Google DeepMind unveiled the successor to the Genie artificial intelligence (AI) model, which could generate endless 2D game worlds, on Wednesday. Dubbed Genie 2, the new AI model is capable of generating unique action-controllable, playable 3D environments based on a single image prompt. Calling Genie 2 an AI “world model”, the company stated that it can generate up to minute-long environments with consistent objects. The company said these generated worlds could be played by humans or can be used to train AI agents.
Table of Contents
Google DeepMind Unveils Genie 2 AI Model
In a blog post, the company detailed the new AI model and its capabilities. While its predecessor could only generate game worlds for 2D platformer games, the Genie 2 AI model can generate 3D worlds complete with consistent models that can be interacted with. This means humans or AI agents can walk, run, swim, climb, and perform more actions in these environments.
Genie 2’s generative capabilities allow it to generate routes, buildings, and objects that cannot be seen in the input image. These elements are designed and rendered by the model from scratch. Additionally, the foundation model is also capable of maintaining consistency in these environments. This means even when a player moves away from one area and returns back, the environments remain the same.

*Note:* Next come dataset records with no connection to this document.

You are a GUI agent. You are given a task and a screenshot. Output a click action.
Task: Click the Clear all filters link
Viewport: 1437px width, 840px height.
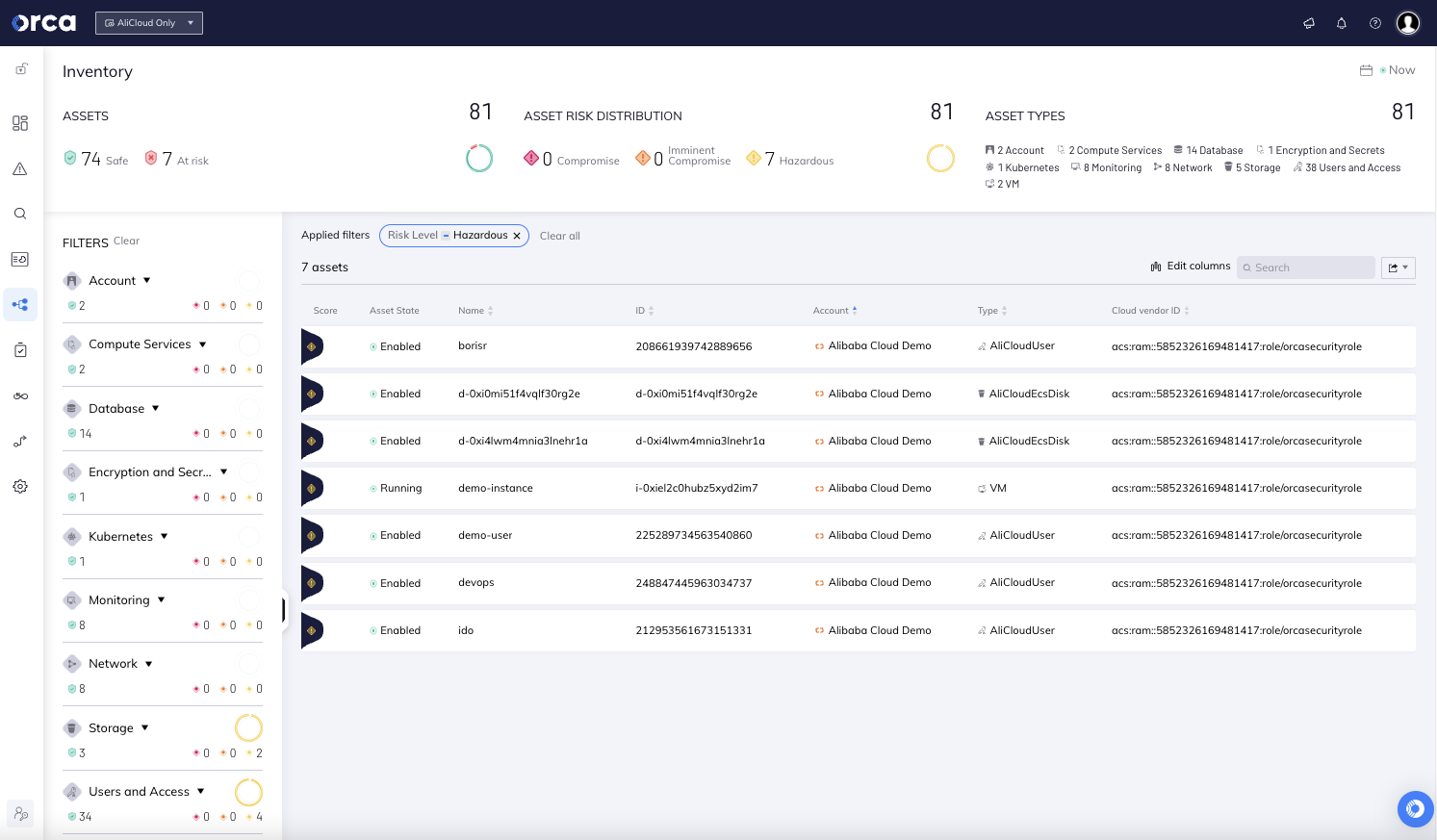pos(559,235)
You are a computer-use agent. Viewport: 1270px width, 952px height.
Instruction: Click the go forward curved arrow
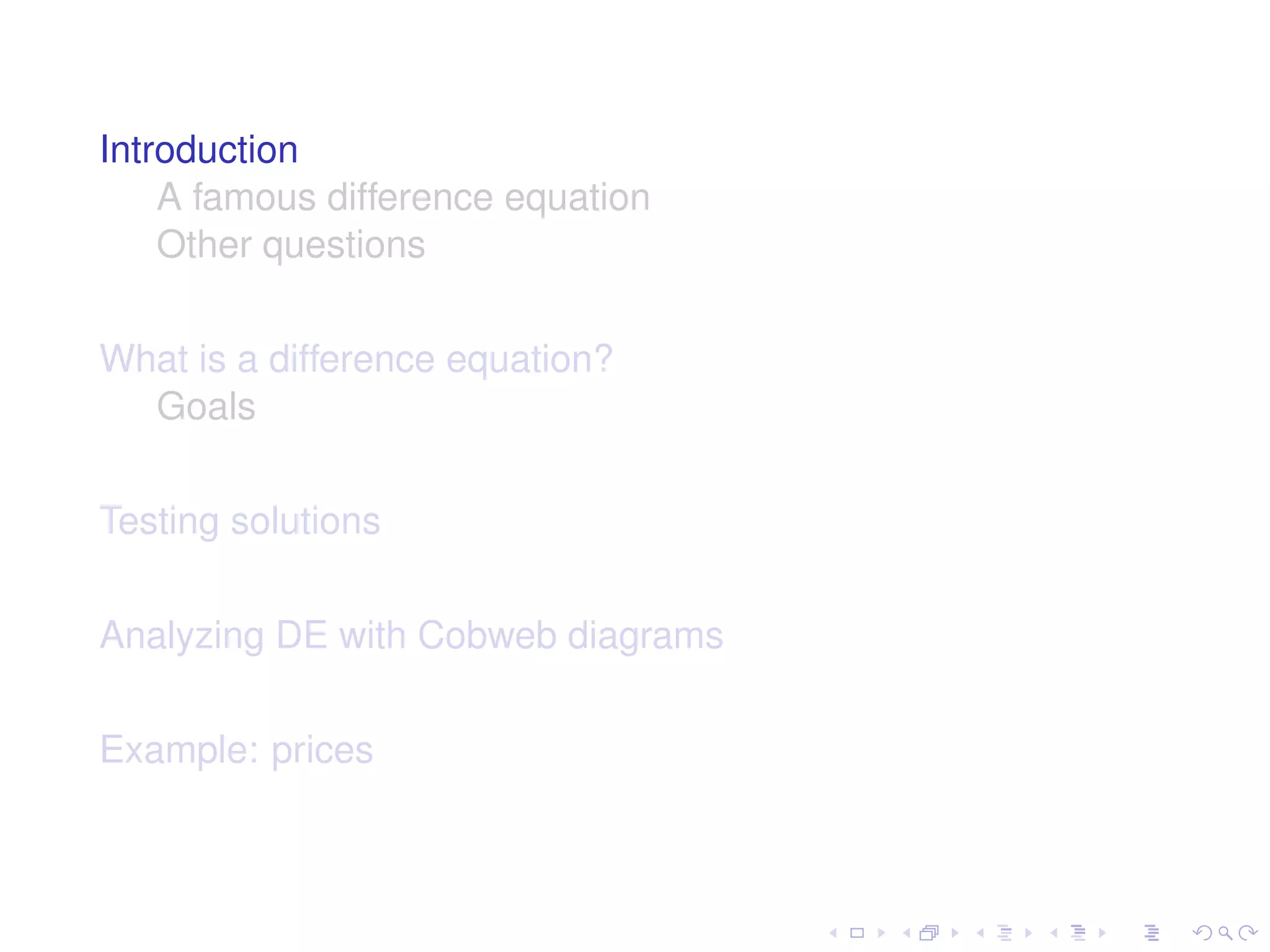click(x=1248, y=932)
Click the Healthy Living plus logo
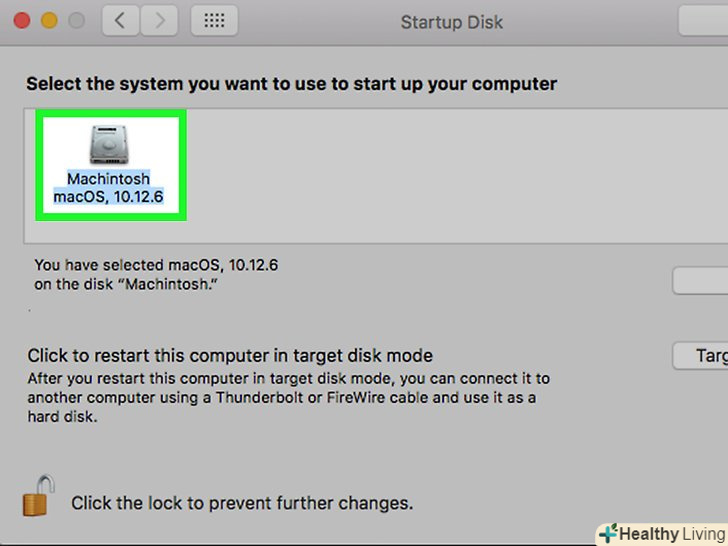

Apart from this, Genie 2 is capable of generating different perspectives such as first-person views, isometric views, or third-person views. Further, users can also interact with the objects in the generated worlds and can perform actions such as opening a door, bursting a balloon, or climbing a ladder. The model can also be prompted to generate physics-related effects such as water ripples, smoke, gravity, directional lighting, reflections, and more.
Coming to the technical details, DeepMind explained that Genie 2 is an autoregressive latent diffusion model and has been trained on a large video dataset. The transformer architecture also includes an autoencoder which enables frame-by-frame generation of these worlds.
Notably, DeepMind also released an AI model dubbed Scalable Instructable Multiworld Agent or SIMA earlier this year, which is essentially capable of agentic AI functions in 3D worlds. The company says Genie 2 is capable of providing unique environments to similar AI agents and training them for various real-life scenarios.
Since the world model can generate unique environments, Google says this will eliminate the risk of data contamination and will allow developers to correctly assess an AI agent’s capabilities.